An A/B test (also called a controlled experiment or randomized trial) is the gold standard for measuring the causal effect of a change. You randomly split users into two groups — a control group (A) that experiences the current version and a treatment group (B) that experiences the new version — and compare outcomes.

The randomization is what makes A/B tests powerful. Because users are randomly assigned, the two groups are statistically equivalent on average before the experiment begins. Any difference in outcomes afterward can be attributed to the treatment — not to pre-existing differences between the groups.

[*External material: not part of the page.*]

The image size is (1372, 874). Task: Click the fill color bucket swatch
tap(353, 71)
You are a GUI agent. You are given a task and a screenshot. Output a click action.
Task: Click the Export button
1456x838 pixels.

The anatomy of an A/B test

Hypothesis: formulate what you expect the change to do before running the test.

Null hypothesis $H_0$ : the change has no effect on the metric.
Alternative hypothesis $H_1$ : the change improves (or changes) the metric.

Metric: choose a primary metric that directly captures what matters. Common examples: conversion rate, click-through rate, revenue per user, session length.

Sample size: calculate in advance how many users you need per group to detect the minimum effect size you care about, at your chosen significance level and power. Running too few users and stopping early because results look good is a common mistake — covered below.

Randomization unit: the unit of randomization is usually the user or session. Every request from the same user should go to the same group (consistent experience).

Duration: run long enough to capture weekly seasonality and reach the required sample size. Never stop early based on peeking at results.

Interpreting results

Once the pre-specified sample size is reached, compute the test statistic and p-value. A standard threshold is $\alpha = 0.05$ .

Report the effect size and confidence interval, not just the p-value. "Conversion rate improved from 3.2% to 3.5% (95% CI: 0.1% to 0.5%), p = 0.02" is informative. "p = 0.02" alone is not.

Common mistakes

Peeking and stopping early. Checking results daily and stopping when $p < 0.05$ inflates the false positive rate dramatically. The experiment must run to the pre-specified sample size.

Running too many metrics. Testing 20 secondary metrics means roughly one will be significant by chance at $\alpha = 0.05$ . Pre-register your primary metric and apply multiple testing corrections to secondary metrics.

Network effects. If users in the control and treatment groups interact with each other (social networks, marketplaces), the randomization is compromised. Cluster randomization (randomizing at the group level) is needed.

Novelty effect. Users may engage with a new feature simply because it is new, not because it is better. Short experiments overestimate effects that will decay over time.